Private waterfalls, jungle canopies teeming with birds and exotic flora, hiking trails following the footprints of the elusive jaguar, iguanas splashing into crisp clear rivers – these are only a few of the options visitors have to Be One with the beauty of Belize’s rainforest.

Victoria PeakOver 40% of Belize’s land mass enjoys some form of legal protected areas area status and these diverse natural areas form the basis of Belize’s tourism offerings.   This significant portion of the country under sustainable management is a testament to the diversity of plant and animal species and to the energy and enthusiasm of pioneers in Belize conservation.

The conservation movement in Belize can be traced back to the 1970’s with the formation of the Belize Audubon Society (BAS) as a bird watching club and the primary lobby for the Wildlife Protection and National Parks Systems Acts in the early 1980’s.  Beginning with the first protected area – The Half Moon Caye Natural Monument, Belize now has dozens of national, private and community based national parks, wildlife sanctuaries and nature reserves with sustainable use management plans and activities in place.

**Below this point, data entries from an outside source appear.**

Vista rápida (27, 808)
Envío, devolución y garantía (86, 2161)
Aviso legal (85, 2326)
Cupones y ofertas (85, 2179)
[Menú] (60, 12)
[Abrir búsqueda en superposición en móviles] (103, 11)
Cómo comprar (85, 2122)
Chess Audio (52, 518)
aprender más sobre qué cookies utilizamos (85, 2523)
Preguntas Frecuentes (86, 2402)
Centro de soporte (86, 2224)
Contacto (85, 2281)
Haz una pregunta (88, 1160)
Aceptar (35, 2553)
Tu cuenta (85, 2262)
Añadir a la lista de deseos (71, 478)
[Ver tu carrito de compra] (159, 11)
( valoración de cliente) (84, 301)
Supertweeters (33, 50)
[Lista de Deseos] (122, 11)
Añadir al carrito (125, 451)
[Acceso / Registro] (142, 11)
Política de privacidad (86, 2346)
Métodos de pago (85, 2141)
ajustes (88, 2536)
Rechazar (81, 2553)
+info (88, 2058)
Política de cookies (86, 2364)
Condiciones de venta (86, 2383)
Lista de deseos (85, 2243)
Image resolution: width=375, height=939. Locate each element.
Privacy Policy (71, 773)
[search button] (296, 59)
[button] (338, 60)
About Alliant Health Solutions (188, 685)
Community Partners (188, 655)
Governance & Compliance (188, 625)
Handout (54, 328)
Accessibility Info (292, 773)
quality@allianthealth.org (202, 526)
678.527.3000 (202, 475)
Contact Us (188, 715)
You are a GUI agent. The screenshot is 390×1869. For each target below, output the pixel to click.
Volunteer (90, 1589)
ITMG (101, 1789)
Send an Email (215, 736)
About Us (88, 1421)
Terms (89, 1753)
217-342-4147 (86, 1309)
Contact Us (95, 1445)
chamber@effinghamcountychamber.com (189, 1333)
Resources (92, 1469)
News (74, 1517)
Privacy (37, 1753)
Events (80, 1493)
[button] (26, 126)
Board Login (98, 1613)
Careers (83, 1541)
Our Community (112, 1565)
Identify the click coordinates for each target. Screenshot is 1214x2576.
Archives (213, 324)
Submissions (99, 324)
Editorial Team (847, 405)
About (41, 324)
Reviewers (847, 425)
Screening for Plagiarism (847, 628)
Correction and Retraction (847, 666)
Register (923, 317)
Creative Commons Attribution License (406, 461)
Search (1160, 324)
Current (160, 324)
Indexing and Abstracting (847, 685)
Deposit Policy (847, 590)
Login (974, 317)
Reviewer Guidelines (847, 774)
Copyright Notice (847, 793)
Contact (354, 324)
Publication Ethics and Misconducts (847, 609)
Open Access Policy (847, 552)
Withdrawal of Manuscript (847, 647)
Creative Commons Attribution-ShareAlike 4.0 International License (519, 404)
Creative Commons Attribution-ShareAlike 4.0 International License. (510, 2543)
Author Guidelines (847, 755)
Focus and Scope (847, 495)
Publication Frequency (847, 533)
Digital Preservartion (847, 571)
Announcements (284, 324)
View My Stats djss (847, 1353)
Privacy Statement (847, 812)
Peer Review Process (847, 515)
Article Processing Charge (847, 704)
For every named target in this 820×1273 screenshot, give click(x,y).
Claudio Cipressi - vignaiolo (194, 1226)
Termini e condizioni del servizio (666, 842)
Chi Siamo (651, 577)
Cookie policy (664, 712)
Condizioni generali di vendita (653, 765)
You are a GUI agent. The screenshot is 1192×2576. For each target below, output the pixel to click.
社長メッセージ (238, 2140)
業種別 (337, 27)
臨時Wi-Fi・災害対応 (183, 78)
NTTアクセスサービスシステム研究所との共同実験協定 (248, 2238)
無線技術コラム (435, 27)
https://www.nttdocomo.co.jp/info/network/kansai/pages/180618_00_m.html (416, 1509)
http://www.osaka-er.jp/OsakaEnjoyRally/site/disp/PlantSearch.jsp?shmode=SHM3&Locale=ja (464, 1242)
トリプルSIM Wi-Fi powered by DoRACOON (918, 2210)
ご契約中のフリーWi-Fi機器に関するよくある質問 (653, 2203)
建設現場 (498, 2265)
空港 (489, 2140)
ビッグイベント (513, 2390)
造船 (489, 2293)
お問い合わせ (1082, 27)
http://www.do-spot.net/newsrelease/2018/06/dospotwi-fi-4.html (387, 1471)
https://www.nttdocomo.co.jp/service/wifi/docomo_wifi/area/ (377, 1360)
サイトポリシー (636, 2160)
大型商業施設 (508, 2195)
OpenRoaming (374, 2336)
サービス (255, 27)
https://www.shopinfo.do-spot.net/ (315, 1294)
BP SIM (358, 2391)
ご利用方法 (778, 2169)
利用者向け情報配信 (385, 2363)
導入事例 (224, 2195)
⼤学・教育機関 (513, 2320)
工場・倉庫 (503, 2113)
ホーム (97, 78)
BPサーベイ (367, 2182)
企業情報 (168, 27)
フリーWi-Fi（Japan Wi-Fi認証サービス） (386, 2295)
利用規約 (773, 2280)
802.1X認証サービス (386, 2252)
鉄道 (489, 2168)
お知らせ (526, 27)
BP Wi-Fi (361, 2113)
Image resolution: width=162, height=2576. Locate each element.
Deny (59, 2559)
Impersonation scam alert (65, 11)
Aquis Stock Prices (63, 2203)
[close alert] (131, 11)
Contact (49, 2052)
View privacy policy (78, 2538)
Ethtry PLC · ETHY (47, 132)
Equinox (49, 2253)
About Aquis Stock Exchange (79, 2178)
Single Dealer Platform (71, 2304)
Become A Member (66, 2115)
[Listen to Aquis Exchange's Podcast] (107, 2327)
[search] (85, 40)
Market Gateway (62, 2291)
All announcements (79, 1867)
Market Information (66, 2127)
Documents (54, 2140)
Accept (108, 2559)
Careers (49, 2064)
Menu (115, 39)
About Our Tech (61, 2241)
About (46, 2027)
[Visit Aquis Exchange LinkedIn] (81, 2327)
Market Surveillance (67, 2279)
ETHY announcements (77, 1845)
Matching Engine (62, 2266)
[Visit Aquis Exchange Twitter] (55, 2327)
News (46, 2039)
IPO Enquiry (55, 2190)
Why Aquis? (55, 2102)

Park entrance fees combined with the conservation fee from all visitors support the Protected Areas Conservation Trust (PACT) a local environmental funding agency and, international grants to help to maintain these areas.

Belize is a living laboratory were you can meet some of Belize’s wildlife in the  “Best Little Zoo in the World,” climb Victoria Peak, canoe on the Macal river, cave-tube down the Sibun River or listen to the roar of the black howler monkey in the forest canopy overhead.